Et cependant le théâtre moderne est-il si riche qu’on doive dédaigner des ouvrages tels que le Syrien ? Il y a là, sinon une vraie poésie, du moins une tentative poétique ; sinon de l’élévation réelle, au moins une intention élevée. On rencontre dans le rôle de la mère quelques accens vrais, dans celui de Sévère quelques traits brillans. Les deux premiers actes sont froids et ennuyeux, mais le troisième et le quatrième saisissent parfois l’imagination par ce pêle-mêle où passent l’amour et la débauche, la maternité et le blasphème, la vertu et le crime, le tout illuminé çà et là par quelques livides éclairs.

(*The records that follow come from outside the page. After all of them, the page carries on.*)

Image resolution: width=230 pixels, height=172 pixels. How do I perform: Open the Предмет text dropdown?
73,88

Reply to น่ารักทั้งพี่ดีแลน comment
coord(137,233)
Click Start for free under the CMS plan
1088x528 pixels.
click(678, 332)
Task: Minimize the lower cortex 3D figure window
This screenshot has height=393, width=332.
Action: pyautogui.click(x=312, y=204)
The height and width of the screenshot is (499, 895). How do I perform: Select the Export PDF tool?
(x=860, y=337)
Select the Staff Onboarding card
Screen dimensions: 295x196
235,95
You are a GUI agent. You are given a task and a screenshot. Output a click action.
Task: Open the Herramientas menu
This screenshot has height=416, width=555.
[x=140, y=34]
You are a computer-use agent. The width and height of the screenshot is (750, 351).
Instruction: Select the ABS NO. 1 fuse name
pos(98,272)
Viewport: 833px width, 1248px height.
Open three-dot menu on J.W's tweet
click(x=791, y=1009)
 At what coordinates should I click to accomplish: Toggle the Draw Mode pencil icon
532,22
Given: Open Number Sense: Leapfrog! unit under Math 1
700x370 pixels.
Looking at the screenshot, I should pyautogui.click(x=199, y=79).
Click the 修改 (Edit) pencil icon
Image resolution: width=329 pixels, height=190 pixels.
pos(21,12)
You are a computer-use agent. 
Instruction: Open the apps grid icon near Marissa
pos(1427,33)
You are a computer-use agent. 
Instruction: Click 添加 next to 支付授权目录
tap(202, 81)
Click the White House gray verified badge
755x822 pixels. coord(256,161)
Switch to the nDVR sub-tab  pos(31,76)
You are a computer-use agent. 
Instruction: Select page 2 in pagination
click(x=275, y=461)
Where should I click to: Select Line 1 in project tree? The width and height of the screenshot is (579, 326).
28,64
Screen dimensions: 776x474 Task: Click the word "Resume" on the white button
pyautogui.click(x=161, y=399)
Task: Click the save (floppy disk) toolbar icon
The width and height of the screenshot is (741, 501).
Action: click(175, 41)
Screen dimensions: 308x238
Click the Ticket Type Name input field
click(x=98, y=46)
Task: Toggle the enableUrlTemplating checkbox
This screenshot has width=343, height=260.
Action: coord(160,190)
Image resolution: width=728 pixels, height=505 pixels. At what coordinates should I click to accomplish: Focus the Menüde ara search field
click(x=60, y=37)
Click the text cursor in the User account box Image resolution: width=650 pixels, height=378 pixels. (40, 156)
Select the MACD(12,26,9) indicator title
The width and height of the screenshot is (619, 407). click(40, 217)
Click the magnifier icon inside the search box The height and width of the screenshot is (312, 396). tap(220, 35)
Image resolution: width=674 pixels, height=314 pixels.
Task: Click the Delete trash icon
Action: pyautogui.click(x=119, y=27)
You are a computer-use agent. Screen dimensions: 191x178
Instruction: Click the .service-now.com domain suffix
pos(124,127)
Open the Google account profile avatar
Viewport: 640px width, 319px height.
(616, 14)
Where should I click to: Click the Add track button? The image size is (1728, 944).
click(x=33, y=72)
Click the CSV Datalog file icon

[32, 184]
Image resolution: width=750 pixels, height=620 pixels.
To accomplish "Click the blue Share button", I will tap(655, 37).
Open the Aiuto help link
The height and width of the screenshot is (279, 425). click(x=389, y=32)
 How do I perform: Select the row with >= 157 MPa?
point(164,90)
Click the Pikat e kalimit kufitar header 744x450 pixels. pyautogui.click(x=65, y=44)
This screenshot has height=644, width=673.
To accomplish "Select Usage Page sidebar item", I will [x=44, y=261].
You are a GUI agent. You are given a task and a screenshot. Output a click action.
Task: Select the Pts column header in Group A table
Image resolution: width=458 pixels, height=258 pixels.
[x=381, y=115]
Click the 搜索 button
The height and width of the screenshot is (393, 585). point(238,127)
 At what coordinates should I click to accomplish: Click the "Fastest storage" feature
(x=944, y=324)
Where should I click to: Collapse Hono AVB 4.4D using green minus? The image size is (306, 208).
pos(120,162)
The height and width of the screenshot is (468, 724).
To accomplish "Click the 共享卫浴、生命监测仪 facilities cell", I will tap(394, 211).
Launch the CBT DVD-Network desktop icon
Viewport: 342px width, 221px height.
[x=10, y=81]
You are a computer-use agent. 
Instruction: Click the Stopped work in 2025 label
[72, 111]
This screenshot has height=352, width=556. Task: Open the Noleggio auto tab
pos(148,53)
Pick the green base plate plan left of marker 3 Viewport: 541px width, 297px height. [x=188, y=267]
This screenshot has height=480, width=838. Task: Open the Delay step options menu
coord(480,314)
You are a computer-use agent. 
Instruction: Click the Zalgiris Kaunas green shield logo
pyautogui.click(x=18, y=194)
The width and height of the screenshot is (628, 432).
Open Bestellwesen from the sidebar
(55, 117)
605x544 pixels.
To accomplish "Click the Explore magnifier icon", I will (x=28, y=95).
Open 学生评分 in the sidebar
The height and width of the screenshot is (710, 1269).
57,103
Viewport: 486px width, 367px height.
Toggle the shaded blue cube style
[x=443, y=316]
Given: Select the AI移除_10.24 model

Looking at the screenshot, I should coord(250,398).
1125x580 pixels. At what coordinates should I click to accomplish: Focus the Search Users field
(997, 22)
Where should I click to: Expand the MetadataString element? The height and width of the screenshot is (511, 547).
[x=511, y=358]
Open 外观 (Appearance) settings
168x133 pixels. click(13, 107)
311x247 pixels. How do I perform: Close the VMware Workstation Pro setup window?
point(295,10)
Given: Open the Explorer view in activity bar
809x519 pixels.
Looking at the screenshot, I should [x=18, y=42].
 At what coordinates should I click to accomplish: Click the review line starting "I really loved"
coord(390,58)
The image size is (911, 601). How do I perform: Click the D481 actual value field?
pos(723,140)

Si l’auteur en était à ses débuts, si ses défauts pouvaient être attribués à cette sève exubérante que l’âge apprend à diriger ou à contenir, nous dirions que ce drame promet un poète. Arrivant après trois ou quatre grands ouvrages, et comme expression d’un suprême effort, le Syrien est assez difficile à définir : c’est l’œuvre d’un homme qui se croit probablement trop sûr d’avoir trouvé pour se donner le souci de chercher encore ; de qui on ne doit ni beaucoup attendre ni désespérer tout-à-fait, et dont le talent aurait plus d’avenir s’il avait un peu moins de passé.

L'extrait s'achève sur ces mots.